Le candidat Macky Sall vu lors de sa campagne électorale en février 2019 (DR).

Selon les résultats publiés par la Commission nationale de recensement des votes à l’issue de la présidentielle sénégalaise du dimanche 24 février 2019, le président Macky Sall l’a remporté dès le premier tour avec 58,27% des voix face à ses quatres challengers, Idrissa Seck (20,7%), Ousmane Sonko (15,67%), Issa Sall(4,07%) et Madické Niang (1,48%), qui se sont contenté d’exprimer leurs contestations dans un communiqué conjoint, réfusant d’introduire un recours auprès de la Cour constitutionnelle qui est l’organe compétent en la matière. Confirmé, le chef de l’Etat réélu entame un second et nouveau mandat de cinq ans cette fois-ci, le premier ayant été de sept.

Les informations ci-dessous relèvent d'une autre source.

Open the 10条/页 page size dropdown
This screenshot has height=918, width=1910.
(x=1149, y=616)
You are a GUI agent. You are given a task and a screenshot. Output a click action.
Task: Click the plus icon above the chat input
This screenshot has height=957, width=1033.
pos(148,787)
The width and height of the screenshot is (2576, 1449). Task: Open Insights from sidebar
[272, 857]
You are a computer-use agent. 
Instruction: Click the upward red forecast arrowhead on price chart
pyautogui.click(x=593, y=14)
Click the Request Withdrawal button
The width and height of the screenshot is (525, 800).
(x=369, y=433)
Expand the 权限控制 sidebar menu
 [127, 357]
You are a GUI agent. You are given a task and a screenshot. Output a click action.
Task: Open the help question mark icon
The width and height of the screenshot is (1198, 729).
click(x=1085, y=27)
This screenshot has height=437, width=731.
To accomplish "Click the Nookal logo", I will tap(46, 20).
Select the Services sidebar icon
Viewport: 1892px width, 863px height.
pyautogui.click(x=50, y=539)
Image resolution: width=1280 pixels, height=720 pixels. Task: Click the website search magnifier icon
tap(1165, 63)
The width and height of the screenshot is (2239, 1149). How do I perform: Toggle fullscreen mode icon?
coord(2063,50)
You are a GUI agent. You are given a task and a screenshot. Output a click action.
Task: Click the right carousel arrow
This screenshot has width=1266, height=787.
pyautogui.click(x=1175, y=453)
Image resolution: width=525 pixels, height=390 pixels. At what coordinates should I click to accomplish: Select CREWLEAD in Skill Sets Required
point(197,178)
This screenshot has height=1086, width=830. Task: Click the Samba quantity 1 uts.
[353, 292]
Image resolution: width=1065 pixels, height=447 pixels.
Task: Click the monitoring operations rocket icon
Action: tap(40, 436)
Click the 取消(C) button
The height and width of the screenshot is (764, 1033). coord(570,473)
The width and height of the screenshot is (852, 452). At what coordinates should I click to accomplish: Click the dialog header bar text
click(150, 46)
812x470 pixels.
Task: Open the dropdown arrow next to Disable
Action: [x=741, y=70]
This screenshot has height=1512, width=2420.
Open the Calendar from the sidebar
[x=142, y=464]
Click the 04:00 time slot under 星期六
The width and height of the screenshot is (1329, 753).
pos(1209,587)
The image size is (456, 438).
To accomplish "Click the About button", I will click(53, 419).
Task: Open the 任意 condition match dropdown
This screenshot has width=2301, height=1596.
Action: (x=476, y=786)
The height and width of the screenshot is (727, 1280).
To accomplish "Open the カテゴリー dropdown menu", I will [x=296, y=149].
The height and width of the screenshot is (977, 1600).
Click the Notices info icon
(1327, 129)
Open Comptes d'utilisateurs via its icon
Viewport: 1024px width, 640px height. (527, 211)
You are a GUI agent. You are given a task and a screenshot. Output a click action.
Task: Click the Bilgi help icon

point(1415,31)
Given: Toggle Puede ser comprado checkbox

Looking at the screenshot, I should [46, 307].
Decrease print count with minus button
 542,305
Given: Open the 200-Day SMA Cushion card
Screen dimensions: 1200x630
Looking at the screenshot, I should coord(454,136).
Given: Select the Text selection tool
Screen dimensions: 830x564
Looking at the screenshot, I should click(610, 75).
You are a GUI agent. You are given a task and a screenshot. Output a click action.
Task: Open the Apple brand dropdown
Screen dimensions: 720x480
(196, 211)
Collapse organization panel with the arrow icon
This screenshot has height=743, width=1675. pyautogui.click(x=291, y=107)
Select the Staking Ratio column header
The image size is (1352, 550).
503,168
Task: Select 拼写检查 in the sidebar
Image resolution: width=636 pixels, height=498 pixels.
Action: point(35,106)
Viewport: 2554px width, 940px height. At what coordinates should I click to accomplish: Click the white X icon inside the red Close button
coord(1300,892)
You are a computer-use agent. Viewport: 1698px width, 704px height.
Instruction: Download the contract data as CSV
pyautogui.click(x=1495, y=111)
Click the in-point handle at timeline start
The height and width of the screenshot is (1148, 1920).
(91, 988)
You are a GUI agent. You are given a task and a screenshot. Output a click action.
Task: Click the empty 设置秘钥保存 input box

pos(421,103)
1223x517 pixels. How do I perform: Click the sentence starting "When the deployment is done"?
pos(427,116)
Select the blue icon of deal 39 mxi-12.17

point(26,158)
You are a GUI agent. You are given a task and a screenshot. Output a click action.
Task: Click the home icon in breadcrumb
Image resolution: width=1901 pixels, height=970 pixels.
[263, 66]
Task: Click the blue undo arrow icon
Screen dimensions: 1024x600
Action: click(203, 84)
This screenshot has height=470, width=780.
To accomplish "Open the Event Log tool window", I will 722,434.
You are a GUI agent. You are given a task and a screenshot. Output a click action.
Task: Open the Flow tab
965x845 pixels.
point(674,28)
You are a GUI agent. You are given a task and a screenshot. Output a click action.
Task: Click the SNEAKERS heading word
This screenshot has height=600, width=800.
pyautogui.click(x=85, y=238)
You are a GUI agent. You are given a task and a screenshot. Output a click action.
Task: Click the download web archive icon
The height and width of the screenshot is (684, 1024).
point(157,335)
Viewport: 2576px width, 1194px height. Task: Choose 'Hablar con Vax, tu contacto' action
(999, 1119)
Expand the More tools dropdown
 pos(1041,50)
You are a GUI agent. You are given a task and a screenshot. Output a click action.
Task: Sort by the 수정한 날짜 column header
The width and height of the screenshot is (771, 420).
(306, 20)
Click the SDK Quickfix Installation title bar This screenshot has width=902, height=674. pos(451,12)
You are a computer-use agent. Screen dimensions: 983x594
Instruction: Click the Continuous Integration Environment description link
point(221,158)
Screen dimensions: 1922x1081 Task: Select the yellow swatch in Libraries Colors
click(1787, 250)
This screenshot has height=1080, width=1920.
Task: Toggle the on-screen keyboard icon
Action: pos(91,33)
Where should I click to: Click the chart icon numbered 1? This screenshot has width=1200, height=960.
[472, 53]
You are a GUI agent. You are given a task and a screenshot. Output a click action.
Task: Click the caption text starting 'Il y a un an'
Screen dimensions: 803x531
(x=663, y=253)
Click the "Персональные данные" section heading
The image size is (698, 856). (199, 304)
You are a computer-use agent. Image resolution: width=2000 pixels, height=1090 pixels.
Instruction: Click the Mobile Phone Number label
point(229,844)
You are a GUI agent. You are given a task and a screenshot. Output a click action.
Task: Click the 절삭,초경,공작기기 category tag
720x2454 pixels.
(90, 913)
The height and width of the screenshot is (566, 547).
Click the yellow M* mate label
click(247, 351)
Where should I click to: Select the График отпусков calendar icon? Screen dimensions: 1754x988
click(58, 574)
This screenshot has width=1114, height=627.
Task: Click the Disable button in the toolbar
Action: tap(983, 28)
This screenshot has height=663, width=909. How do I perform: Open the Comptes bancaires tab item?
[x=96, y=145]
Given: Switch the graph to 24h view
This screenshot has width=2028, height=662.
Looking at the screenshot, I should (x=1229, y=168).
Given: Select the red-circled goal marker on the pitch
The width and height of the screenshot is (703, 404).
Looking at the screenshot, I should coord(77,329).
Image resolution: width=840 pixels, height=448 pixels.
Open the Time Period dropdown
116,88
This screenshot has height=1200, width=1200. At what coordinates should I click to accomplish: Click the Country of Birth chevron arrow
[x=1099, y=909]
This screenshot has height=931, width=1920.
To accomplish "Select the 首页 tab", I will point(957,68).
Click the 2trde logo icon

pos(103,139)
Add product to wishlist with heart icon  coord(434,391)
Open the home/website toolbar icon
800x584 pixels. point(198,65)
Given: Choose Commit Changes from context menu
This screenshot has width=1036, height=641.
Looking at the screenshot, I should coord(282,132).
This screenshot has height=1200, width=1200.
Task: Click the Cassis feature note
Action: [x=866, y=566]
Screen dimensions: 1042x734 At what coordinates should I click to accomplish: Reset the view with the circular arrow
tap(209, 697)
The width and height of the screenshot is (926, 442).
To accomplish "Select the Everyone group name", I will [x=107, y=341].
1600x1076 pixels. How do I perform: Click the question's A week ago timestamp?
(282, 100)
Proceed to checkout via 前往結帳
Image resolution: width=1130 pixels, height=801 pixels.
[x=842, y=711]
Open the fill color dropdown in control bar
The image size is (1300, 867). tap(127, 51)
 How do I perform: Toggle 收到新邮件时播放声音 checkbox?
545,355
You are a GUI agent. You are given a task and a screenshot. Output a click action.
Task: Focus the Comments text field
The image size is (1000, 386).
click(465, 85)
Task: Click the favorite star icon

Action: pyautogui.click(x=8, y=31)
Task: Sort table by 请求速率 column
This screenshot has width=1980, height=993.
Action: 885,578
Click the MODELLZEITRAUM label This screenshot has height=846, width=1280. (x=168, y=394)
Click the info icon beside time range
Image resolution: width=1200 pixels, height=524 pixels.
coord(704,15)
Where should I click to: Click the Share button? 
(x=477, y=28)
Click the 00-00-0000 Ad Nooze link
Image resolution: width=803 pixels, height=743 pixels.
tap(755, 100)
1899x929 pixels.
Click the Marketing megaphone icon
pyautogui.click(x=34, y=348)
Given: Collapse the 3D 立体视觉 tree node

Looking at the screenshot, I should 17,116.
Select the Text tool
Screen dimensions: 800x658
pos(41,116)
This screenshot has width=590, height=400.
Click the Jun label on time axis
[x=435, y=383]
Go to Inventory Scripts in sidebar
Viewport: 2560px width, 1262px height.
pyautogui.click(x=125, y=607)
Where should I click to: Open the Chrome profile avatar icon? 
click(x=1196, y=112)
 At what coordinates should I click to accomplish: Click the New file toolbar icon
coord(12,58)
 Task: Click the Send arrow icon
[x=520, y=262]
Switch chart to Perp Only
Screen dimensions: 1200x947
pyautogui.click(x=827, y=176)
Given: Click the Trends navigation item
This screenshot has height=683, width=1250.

Il pourra ainsi poursuivre ses différents chantiers dans le cadre de son “programme Sénégal émergeant”. Aussi au Nigéria, le président sortant Muhammadu Buhari a , lors du scrutin du samedi 23 février, battu son rival Atiku Abubakar, par 56% des voix contre 41.

 

Le palais “Colinas de Boé” abrite l’Assemblée nationale populaire qui est le parlement bissau-guinéen. C’est là que siégeront les 102 députés nouvellement élus et dont l’investiture aura lieu, Dieu voulant, le jeudi 18 avril 2019 (DR).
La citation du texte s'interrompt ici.